Conventionally, mesoporous carbon (MC) is synthesized by a nanocasting method, often called a hard-template method, where a carbon precursor is introduced into the pores of an ordered mesoporous silica by impregnation, followed by in-situ carbonization and removal of the silica template. This hard-templating method is time-consuming, costly, and unsuitable for scale-up production. In particular, the necessity to remove the inorganic template by employing hazardous chemicals such as HF and NaOH is an unavoidable drawback. Alternatively, direct soft-templating of the carbon material has been developed to prepare MC, which avoids the use of hazardous chemicals employed for the template removal. The soft-template method involves the cooperative assembly of structure-directing agents that are able to form lyotropic phases with suitable organic carbon precursors. Since the first successful synthesis of ordered MC by soft-templating with amphiphilic block-copolymers in 2004, extensive research has been conducted to fabricate different pore structures including but not limited to p6mm, Im3m, Ia3d, Fm3m, and Fd3m. However, the major concern in employing soft-templating methods comes from the utilization and/or release of hazardous reactants such as formaldehyde and phenol during MC preparation. In fact, formaldehyde is often used as a cross-linking agent in MC synthesis, which is known to be carcinogenic and should be removed from industrial processes. Moreover, phenol is also carcinogenic and its derivatives are mostly toxic. Thus, it remains a great challenge so far to prepare MC materials by using “friendly” reagents or from a completely green process.

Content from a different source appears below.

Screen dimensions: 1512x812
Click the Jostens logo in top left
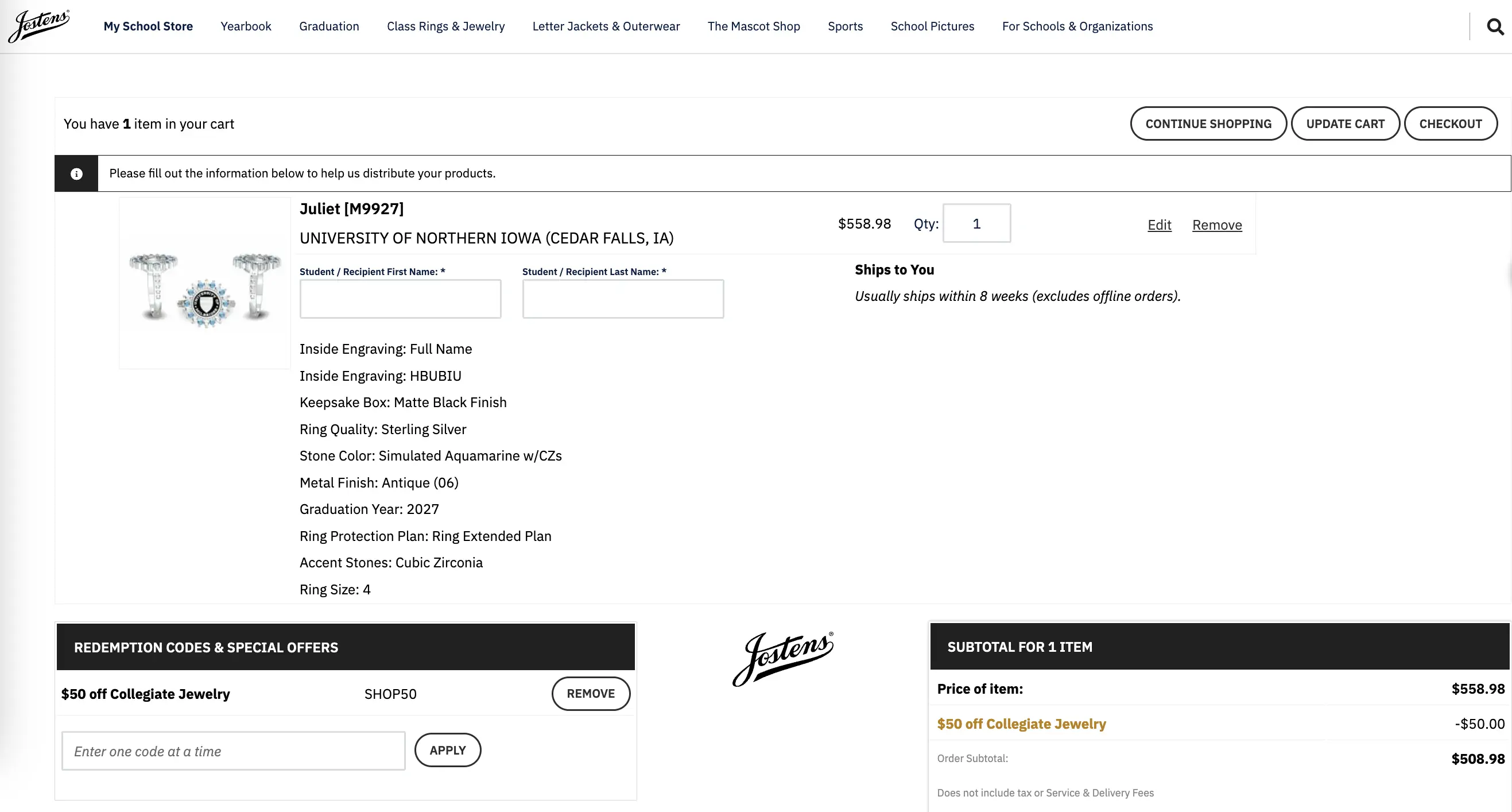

Utilizing biomass (raw resources such as wood, cotton or treated resources including cellulose, lignin, tannin and starch) as the carbon precursor to synthesize MC seems a promising approach. For example, tannin has been utilized as a precursor to synthesize ordered mesoporous carbon through a soft-template method. Nanocrystalline cellulose has been used as precursor to fabricate mesoporous carbon as well.
Even though both tannin and cellulose are widely accessible, it is not necessarily a green process to produce them. For example, NaOH (corrosive alkali) treatment is often used to extract the cellulose by removing lignin and hemicellulose from raw materials. Currently, it is the understanding of the current inventors of the present invention that all current methods rely on the use of certain chemicals to synthesize MC. From the current state of the art it appears it would be unrealistic to synthesize MC from a bottom-up approach without using chemicals.

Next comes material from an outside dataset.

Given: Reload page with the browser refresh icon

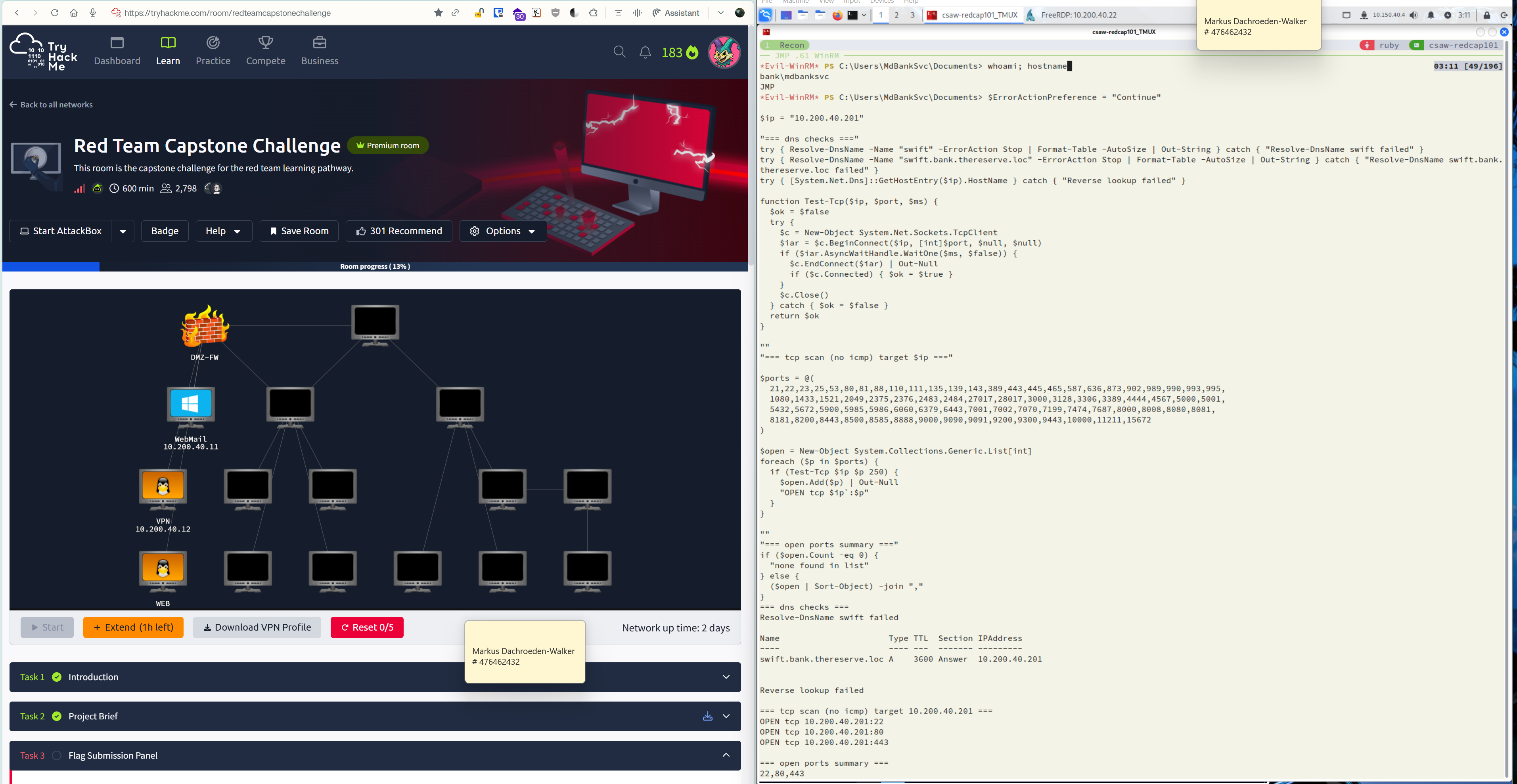Looking at the screenshot, I should (54, 13).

FIG. 1 provides a general schematic of the basic structure of natural wood 10. The basic skeletal structure of natural wood 10 consists of arrays of tubular columns known as tracheid 12, which are formed primarily from the cell walls 13 of the arrayed plant cells. As can be seen in FIG. 1, these tracheids 12 have a central opening referred to as a lumen 14 and are held together by a lignin lamella 16. In the mature cell, the cell walls 13 are aggregated into strand-like units of structure called cellulose aggregates or microfibrils 18, formed primarily of a cellulose framework and hemicellulose matrix and having an average diameter of about 16 nm. The areas between these cellulose aggregates 18 define elliptical spaces 20 that have a length/width ratio of ˜2 and a minor diameter across the ellipse of 5-10 nm. Once these elliptical spaces 20 in the cellulose/hemicellulose frame 22 are formed, they are then filled by lignin molecules 24 to form the final structure.
It is technically difficult to remove lignin without damaging cellulose framework from conventional chemical dissolution method. The currently practiced acid or alkali hydrolysis decreases the molecular weight and crystallinity of cellulose and hemicellulose and thus leads to cellulose structure breakdown. But, even if the cellulose porous framework remains after chemical treatment, the framework robustness is an issue during carbonization at elevated temperature.
What is needed in the art is a method to selectively remove the lignin and leave the cellulose/hemicellulose framework behind, thus providing a MC structure constructed by carbonized cellulose framework without the drawbacks of current methods.